Caribou Biosciences, one of the biotech startups working to advance a much-watched new technology for precise gene editing, announced today it has raised an $11 million Series A round from venture capital firms and Swiss drug giant Novartis.
The money will help Berkeley, CA-based Caribou speed up its efforts to adapt a versatile genome editing technique co-discovered by one of its founders, UC Berkeley professor Jennifer Doudna, for a range of uses, including drug research and development, and industrial technology.
Doudna (pictured above) and her collaborator, Emmanuelle Charpentier of the Helmholtz Center for Infection Research in Braunschweig, Germany, and Umeå University in Sweden, figured out how to transform a bacterial defense against viral infection into a tool to edit out abnormal sections of genes, such as those that cause hereditary diseases.
Caribou’s gene editing platform is based on two elements of that bacterial molecular machinery: a guiding mechanism called CRISPR (clustered, regularly interspaced palindromic repeats), and an enzyme called Cas9, or CRISPR-associated protein 9, molecular scissors that cut a segment of DNA. Caribou was founded in 2011 to commercialize the work from Doudna’s lab.

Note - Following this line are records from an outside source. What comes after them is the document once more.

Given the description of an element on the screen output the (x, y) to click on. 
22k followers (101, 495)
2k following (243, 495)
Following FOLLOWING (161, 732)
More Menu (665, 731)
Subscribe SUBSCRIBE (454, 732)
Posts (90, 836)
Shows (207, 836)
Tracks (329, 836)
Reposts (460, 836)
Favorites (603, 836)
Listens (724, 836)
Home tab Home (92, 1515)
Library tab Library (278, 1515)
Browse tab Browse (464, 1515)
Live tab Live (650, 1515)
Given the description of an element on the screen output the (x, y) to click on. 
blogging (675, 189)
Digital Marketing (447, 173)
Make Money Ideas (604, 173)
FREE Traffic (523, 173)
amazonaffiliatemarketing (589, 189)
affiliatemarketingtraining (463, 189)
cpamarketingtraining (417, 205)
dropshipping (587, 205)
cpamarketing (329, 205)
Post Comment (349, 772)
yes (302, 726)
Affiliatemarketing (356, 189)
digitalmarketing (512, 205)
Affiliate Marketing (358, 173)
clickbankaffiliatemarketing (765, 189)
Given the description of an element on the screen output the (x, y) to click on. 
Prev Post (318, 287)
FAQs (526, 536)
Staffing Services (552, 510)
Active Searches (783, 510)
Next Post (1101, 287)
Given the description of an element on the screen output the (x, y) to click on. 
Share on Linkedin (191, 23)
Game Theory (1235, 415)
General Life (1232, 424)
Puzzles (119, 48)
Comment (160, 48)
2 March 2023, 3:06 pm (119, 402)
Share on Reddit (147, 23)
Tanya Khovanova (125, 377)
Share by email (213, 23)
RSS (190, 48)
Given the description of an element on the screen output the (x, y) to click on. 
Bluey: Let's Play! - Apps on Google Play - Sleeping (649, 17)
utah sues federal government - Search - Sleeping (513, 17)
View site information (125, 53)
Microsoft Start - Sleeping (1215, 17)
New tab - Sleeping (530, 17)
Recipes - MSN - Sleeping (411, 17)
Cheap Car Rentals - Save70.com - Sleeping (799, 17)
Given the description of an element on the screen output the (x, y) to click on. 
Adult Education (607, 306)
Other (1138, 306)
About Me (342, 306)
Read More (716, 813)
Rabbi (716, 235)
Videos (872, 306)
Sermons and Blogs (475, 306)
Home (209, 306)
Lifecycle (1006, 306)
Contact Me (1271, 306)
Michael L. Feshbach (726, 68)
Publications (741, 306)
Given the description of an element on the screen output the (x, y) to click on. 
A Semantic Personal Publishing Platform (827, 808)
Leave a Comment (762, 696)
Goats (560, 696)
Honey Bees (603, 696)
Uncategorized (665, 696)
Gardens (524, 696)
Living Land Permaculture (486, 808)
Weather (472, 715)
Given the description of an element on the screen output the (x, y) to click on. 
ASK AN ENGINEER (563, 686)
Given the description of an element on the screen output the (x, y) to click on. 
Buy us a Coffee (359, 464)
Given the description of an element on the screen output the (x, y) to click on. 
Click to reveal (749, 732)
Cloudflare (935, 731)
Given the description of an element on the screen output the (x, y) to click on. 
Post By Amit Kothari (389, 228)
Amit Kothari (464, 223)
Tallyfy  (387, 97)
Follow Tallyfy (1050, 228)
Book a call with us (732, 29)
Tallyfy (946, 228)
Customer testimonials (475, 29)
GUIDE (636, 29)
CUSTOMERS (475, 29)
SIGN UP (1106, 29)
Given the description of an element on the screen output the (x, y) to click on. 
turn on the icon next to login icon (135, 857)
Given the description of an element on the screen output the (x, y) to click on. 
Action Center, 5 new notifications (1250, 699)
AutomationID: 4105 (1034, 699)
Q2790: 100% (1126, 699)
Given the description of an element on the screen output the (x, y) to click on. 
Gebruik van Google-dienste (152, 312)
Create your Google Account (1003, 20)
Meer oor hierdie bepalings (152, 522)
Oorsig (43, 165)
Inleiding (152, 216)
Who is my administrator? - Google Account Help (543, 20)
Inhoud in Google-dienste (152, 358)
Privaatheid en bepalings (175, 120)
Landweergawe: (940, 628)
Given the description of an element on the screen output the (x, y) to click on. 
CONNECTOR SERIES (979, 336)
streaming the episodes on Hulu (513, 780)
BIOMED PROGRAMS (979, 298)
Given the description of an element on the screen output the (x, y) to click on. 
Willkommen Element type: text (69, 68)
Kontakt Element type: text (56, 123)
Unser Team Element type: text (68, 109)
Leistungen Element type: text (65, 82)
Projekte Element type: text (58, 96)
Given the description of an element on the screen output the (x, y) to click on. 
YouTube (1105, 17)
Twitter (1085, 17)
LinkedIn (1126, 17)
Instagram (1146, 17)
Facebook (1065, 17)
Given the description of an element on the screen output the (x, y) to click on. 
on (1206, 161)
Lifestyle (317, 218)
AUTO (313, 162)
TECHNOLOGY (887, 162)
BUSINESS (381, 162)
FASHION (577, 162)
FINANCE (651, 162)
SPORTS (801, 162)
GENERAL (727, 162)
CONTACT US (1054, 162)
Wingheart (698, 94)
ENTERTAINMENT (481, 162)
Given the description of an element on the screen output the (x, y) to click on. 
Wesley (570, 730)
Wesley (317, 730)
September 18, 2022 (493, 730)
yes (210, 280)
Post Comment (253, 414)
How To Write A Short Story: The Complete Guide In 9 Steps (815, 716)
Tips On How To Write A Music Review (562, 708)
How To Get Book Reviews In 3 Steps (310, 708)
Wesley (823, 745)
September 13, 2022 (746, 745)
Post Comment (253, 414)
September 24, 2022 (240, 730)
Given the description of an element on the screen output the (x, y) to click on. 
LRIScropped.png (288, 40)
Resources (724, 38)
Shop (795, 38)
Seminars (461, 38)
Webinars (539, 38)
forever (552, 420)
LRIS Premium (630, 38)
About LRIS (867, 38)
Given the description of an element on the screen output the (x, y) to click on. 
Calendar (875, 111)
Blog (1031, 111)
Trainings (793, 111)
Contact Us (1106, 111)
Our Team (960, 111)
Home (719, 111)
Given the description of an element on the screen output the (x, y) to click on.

Doudna was one of the investors in Caribou’s Series A round. The other investors include Fidelity Biosciences, Novartis, Mission Bay Capital, 5 Prime Ventures, and an undisclosed strategic partner.
Caribou recently formed a collaboration with Novartis Institutes for Biomedical Research in Cambridge, MA, to use the startup’s gene editing technology to screen potential new drug targets.
In 2014, Caribou co-founded another gene editing startup, Cambridge-based Intellia Therapeutics, and assigned it exclusive rights to develop and commercialize human gene cell therapies using its CRISPR-Cas9 gene editing platform. In November, Intellia raised a $15 million Series A round from Atlas Venture and the research arm of Novartis. (NYSE: NVS). A few months later, Intellia and Novartis teamed up again, this time on an effort to use Intellia’s gene editing tools with a promising cancer immunotherapy technology called chimeric antigen receptor T-cells, or CAR-T.
Caribou still has rights to use its gene editing system for therapeutic research and development, and to develop anti-microbial products in human health as well as industrial products for agriculture and other fields.
Caribou and Intellia aren’t alone in the pursuit of commercial breakthroughs based on the new gene editing techniques. Doudna was a scientific co-founder of Cambridge-based Editas Medicine, another startup in the race to develop drugs with CRISPR-Cas9 technology, backed by Polaris Partners, Third Rock Ventures, and Flagship Ventures. Rights to Doudna’s foundational discoveries, however, rest with Caribou, and Doudna is no longer involved with Editas.
Doudna’s collaborator Charpentier assigned her portion of the CRISPR-Cas9 rights to CRISPR Therapeutics of Basel, Switzerland. Other scientists, like Feng Zhang of the Broad Institute of MIT and Harvard (an Editas co-founder), have laid claim to intellectual property rights related to the promising novel gene editing technique, which may become entangled in a legal snarl at the U.S. Patent Office.